Sunstein’s Post On Wikipedia And Hayek

Lynne Kiesling

Cass Sunstein is currently guest-blogging at Lessig’s place, and has a thought-provoking post on information aggregation, Wikipedia, prices, and Hayek. The post itself and the comments have a lot of good content, and I recommend reading them. It also follows on a prior post on information aggregation more generally, as Sunstein works on a follow-up to his book.

One of the interesting things to me is that in the comments on the earlier post, Jimbo Wales (Wikipedia founder) says that Hayek’s ideas informed how he designed Wikipedia, which I had not heretofore realized.

I have several, perhaps random, thoughts on all of the ideas raised in these two posts and the comments therein.

One issue raised is the relevance of the comparison between prices as information aggregators and wikis as information aggregators. It’s a compelling comparison, but I agree with one of the commenters who argued that the comparison to prices is better as a metaphor than as an analytical tool. One reason it’s a better metaphor than analytical tool for the wiki process is that market processes and the prices that emanate from the interaction of market participants are more complex and not so specifically goal-oriented to aggregation. One commenter made this point well: prices are a manifestation of a decentralized mechanism for facilitating the mutual benefit of buyers and sellers; they do not come into being because anyone has the specific goal of aggregating information.

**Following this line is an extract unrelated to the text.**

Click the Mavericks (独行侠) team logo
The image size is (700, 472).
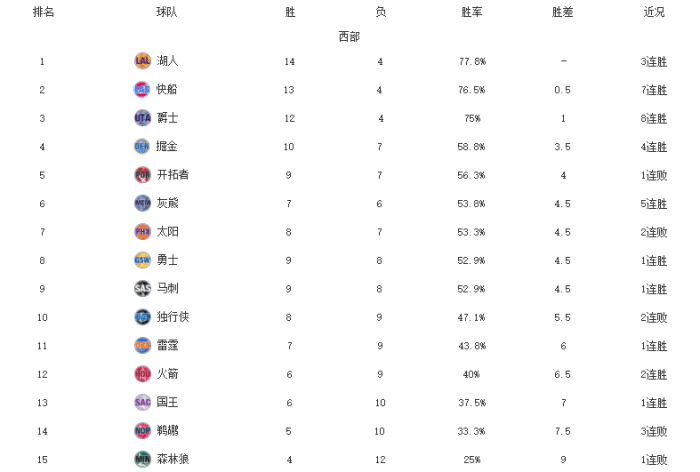point(142,317)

Prices come into being because they are a parsimonious and useful tool for coordinating the wishes of diverse, heterogeneous individuals into mutually beneficial actions. The information aggregation is an important and useful part of that process, because it’s the aggregation of private information on preferences and costs that lets you figure out if you want to buy or sell at that price. Through that process you discover how strong your preferences are, or how high or low your costs are, so you learn the information about the preferences and costs of others in the process of figuring out if it’s worth it to you to buy or sell at that price. But the aggregation is not the goal of the process; the goal of the process is individual happiness, for both buyers and sellers.

And the beauty of prices is that they coordinate not just the diverse, private information and incentives of individuals, but in so doing they enable those individuals to create and receive value. Gains from trade. Surplus. Happiness. Mutual benefit. One of the commenters claimed that wikis are different from prices because in markets it’s about individual gain but in wikis it’s about social gain (my paraphrase). That is a naive misunderstanding of market processes. Market processes are robust and valuable precisely because they provide an institutional framework in which individual incentives are, through no conscious intention, channeled into creating social gain. This is one of the fundamental and oft-overlooked insights about markets: in order to have exchange, you have to cooperate (by adhering to rules/laws) and you have to have something to offer that others want, so you have to pay attention to the desires and preferences of others. As a seller you cannot gain if you are offering stuff that no one wants, or at prices they aren’t willing to pay, so you have to pay attention to someone’s preferences other than your own.

As a small point because this post is long enough, I would also second the remarks of the commenter on the second post who said

You claim that Hayek was “too optimistic” because he didn’t understand that the “price system doesn’t always work”. This is a misreading of Hayek. Can you provide a citation in which he claims that the price system “always works”? I suspect not. Nothing “always works,” and Hayek was smart enough to realize that.

Hayek’s claim is that the price system works better on average than any other system.

Yes. One of the valuable dimensions of Hayek’s contribution to understanding human action is the recognition that human institutions, including markets, are not ever and cannot ever be perfect, because of the cognitive limitations of humans. However, he made the more defensible claim that among the class of human institutions, markets perform better on average than other institutions for the allocation of goods and services and the bringing into being of new goods and services. And of course, rules/institutions matter in determining how well market processes perform those valuable roles, which is why he devoted so much of his work to analyses of emergent order legal systems and their ability to provide necessary monitoring and enforcement to sustain the decentralized network systems we call civil society.

Thanks to Orin Kerr at Volokh for the tip.